===== Task inputs =====

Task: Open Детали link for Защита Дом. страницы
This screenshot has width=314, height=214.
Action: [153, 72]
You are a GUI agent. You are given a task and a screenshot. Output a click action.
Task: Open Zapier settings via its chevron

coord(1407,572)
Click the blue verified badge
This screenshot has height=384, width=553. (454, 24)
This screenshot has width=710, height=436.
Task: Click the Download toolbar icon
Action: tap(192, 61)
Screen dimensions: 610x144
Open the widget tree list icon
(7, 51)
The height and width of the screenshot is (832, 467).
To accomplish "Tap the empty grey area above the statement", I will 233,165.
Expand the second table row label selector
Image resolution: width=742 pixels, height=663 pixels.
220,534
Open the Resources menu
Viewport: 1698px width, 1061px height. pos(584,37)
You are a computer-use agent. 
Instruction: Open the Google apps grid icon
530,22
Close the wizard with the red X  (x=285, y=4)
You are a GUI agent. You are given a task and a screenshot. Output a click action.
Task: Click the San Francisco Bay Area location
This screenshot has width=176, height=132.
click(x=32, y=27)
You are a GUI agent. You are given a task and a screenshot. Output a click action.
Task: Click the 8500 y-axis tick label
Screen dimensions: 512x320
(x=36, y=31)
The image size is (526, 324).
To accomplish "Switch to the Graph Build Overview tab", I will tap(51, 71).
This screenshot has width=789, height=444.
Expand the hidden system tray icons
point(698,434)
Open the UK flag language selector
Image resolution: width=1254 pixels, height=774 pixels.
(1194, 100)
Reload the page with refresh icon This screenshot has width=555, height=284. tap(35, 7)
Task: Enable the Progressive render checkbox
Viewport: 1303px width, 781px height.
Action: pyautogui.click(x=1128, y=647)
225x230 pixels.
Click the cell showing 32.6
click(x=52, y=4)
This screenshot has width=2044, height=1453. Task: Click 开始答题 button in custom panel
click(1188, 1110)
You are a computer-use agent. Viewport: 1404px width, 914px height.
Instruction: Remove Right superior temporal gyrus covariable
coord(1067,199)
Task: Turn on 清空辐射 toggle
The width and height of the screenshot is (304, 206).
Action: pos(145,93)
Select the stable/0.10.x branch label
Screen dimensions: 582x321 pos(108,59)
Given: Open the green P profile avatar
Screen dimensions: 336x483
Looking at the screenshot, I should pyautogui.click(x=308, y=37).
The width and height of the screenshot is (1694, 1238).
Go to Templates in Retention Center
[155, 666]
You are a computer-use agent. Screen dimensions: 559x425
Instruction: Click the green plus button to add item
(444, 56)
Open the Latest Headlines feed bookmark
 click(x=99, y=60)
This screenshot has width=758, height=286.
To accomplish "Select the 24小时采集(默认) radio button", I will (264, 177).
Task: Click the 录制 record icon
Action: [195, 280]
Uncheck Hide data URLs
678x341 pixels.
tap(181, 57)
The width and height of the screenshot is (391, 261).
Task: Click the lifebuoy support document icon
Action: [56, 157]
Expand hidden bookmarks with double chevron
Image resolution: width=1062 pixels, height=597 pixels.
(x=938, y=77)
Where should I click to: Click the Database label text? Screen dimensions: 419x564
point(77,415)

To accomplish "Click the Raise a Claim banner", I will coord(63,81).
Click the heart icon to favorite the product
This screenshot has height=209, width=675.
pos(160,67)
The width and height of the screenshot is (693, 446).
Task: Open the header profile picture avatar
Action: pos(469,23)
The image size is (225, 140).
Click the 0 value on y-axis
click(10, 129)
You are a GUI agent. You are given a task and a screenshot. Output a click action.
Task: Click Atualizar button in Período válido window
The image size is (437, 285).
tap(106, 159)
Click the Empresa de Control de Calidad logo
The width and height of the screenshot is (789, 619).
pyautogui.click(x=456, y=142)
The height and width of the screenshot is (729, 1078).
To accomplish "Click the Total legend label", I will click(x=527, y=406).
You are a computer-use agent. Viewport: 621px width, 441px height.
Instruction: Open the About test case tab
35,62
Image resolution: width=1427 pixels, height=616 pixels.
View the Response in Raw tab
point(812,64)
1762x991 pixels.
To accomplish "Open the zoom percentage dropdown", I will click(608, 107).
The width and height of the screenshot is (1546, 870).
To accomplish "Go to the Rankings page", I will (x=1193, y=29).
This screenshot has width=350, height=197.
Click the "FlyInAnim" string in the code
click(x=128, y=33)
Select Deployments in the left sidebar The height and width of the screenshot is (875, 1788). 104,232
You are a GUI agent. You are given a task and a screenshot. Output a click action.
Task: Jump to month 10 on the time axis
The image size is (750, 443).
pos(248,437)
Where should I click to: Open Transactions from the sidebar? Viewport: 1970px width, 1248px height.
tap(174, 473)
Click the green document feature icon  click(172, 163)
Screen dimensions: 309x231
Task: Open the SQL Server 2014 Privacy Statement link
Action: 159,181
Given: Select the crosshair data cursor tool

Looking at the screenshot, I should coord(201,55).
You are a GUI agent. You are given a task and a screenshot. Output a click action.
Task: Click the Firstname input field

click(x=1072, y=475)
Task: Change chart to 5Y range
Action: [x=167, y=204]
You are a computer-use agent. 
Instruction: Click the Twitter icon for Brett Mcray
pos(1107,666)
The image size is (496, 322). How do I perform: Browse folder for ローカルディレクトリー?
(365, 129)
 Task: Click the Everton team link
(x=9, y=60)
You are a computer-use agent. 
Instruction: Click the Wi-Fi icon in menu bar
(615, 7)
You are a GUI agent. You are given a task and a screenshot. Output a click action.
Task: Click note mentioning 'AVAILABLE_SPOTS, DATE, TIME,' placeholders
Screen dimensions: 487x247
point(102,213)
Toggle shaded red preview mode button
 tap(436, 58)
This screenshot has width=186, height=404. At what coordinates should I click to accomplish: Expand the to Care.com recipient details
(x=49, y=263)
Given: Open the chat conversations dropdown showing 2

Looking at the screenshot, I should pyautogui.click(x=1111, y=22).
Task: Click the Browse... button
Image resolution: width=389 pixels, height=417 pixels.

=====

Reproduce every one of the records above verbatim, line for line.

-- Expected output --
Task: Open Детали link for Защита Дом. страницы
This screenshot has width=314, height=214.
Action: [153, 72]
You are a GUI agent. You are given a task and a screenshot. Output a click action.
Task: Open Zapier settings via its chevron

coord(1407,572)
Click the blue verified badge
This screenshot has height=384, width=553. (454, 24)
This screenshot has width=710, height=436.
Task: Click the Download toolbar icon
Action: tap(192, 61)
Screen dimensions: 610x144
Open the widget tree list icon
(7, 51)
The height and width of the screenshot is (832, 467).
To accomplish "Tap the empty grey area above the statement", I will 233,165.
Expand the second table row label selector
Image resolution: width=742 pixels, height=663 pixels.
220,534
Open the Resources menu
Viewport: 1698px width, 1061px height. pos(584,37)
You are a computer-use agent. 
Instruction: Open the Google apps grid icon
530,22
Close the wizard with the red X  (x=285, y=4)
You are a GUI agent. You are given a task and a screenshot. Output a click action.
Task: Click the San Francisco Bay Area location
This screenshot has width=176, height=132.
click(x=32, y=27)
You are a GUI agent. You are given a task and a screenshot. Output a click action.
Task: Click the 8500 y-axis tick label
Screen dimensions: 512x320
(x=36, y=31)
The image size is (526, 324).
To accomplish "Switch to the Graph Build Overview tab", I will tap(51, 71).
This screenshot has width=789, height=444.
Expand the hidden system tray icons
point(698,434)
Open the UK flag language selector
Image resolution: width=1254 pixels, height=774 pixels.
(1194, 100)
Reload the page with refresh icon This screenshot has width=555, height=284. tap(35, 7)
Task: Enable the Progressive render checkbox
Viewport: 1303px width, 781px height.
Action: pyautogui.click(x=1128, y=647)
225x230 pixels.
Click the cell showing 32.6
click(x=52, y=4)
This screenshot has width=2044, height=1453. Task: Click 开始答题 button in custom panel
click(1188, 1110)
You are a computer-use agent. Viewport: 1404px width, 914px height.
Instruction: Remove Right superior temporal gyrus covariable
coord(1067,199)
Task: Turn on 清空辐射 toggle
The width and height of the screenshot is (304, 206).
Action: pos(145,93)
Select the stable/0.10.x branch label
Screen dimensions: 582x321 pos(108,59)
Given: Open the green P profile avatar
Screen dimensions: 336x483
Looking at the screenshot, I should pyautogui.click(x=308, y=37).
The width and height of the screenshot is (1694, 1238).
Go to Templates in Retention Center
[155, 666]
You are a computer-use agent. Screen dimensions: 559x425
Instruction: Click the green plus button to add item
(444, 56)
Open the Latest Headlines feed bookmark
 click(x=99, y=60)
This screenshot has width=758, height=286.
To accomplish "Select the 24小时采集(默认) radio button", I will (264, 177).
Task: Click the 录制 record icon
Action: [195, 280]
Uncheck Hide data URLs
678x341 pixels.
tap(181, 57)
The width and height of the screenshot is (391, 261).
Task: Click the lifebuoy support document icon
Action: [56, 157]
Expand hidden bookmarks with double chevron
Image resolution: width=1062 pixels, height=597 pixels.
(x=938, y=77)
Where should I click to: Click the Database label text? Screen dimensions: 419x564
point(77,415)

To accomplish "Click the Raise a Claim banner", I will coord(63,81).
Click the heart icon to favorite the product
This screenshot has height=209, width=675.
pos(160,67)
The width and height of the screenshot is (693, 446).
Task: Open the header profile picture avatar
Action: pos(469,23)
The image size is (225, 140).
Click the 0 value on y-axis
click(10, 129)
You are a GUI agent. You are given a task and a screenshot. Output a click action.
Task: Click Atualizar button in Período válido window
The image size is (437, 285).
tap(106, 159)
Click the Empresa de Control de Calidad logo
The width and height of the screenshot is (789, 619).
pyautogui.click(x=456, y=142)
The height and width of the screenshot is (729, 1078).
To accomplish "Click the Total legend label", I will click(x=527, y=406).
You are a computer-use agent. Viewport: 621px width, 441px height.
Instruction: Open the About test case tab
35,62
Image resolution: width=1427 pixels, height=616 pixels.
View the Response in Raw tab
point(812,64)
1762x991 pixels.
To accomplish "Open the zoom percentage dropdown", I will click(608, 107).
The width and height of the screenshot is (1546, 870).
To accomplish "Go to the Rankings page", I will (x=1193, y=29).
This screenshot has width=350, height=197.
Click the "FlyInAnim" string in the code
click(x=128, y=33)
Select Deployments in the left sidebar The height and width of the screenshot is (875, 1788). 104,232
You are a GUI agent. You are given a task and a screenshot. Output a click action.
Task: Jump to month 10 on the time axis
The image size is (750, 443).
pos(248,437)
Where should I click to: Open Transactions from the sidebar? Viewport: 1970px width, 1248px height.
tap(174, 473)
Click the green document feature icon  click(172, 163)
Screen dimensions: 309x231
Task: Open the SQL Server 2014 Privacy Statement link
Action: 159,181
Given: Select the crosshair data cursor tool

Looking at the screenshot, I should coord(201,55).
You are a GUI agent. You are given a task and a screenshot. Output a click action.
Task: Click the Firstname input field

click(x=1072, y=475)
Task: Change chart to 5Y range
Action: [x=167, y=204]
You are a computer-use agent. 
Instruction: Click the Twitter icon for Brett Mcray
pos(1107,666)
The image size is (496, 322). How do I perform: Browse folder for ローカルディレクトリー?
(365, 129)
 Task: Click the Everton team link
(x=9, y=60)
You are a computer-use agent. 
Instruction: Click the Wi-Fi icon in menu bar
(615, 7)
You are a GUI agent. You are given a task and a screenshot. Output a click action.
Task: Click note mentioning 'AVAILABLE_SPOTS, DATE, TIME,' placeholders
Screen dimensions: 487x247
point(102,213)
Toggle shaded red preview mode button
 tap(436, 58)
This screenshot has width=186, height=404. At what coordinates should I click to accomplish: Expand the to Care.com recipient details
(x=49, y=263)
Given: Open the chat conversations dropdown showing 2

Looking at the screenshot, I should pyautogui.click(x=1111, y=22).
Task: Click the Browse... button
Image resolution: width=389 pixels, height=417 pixels.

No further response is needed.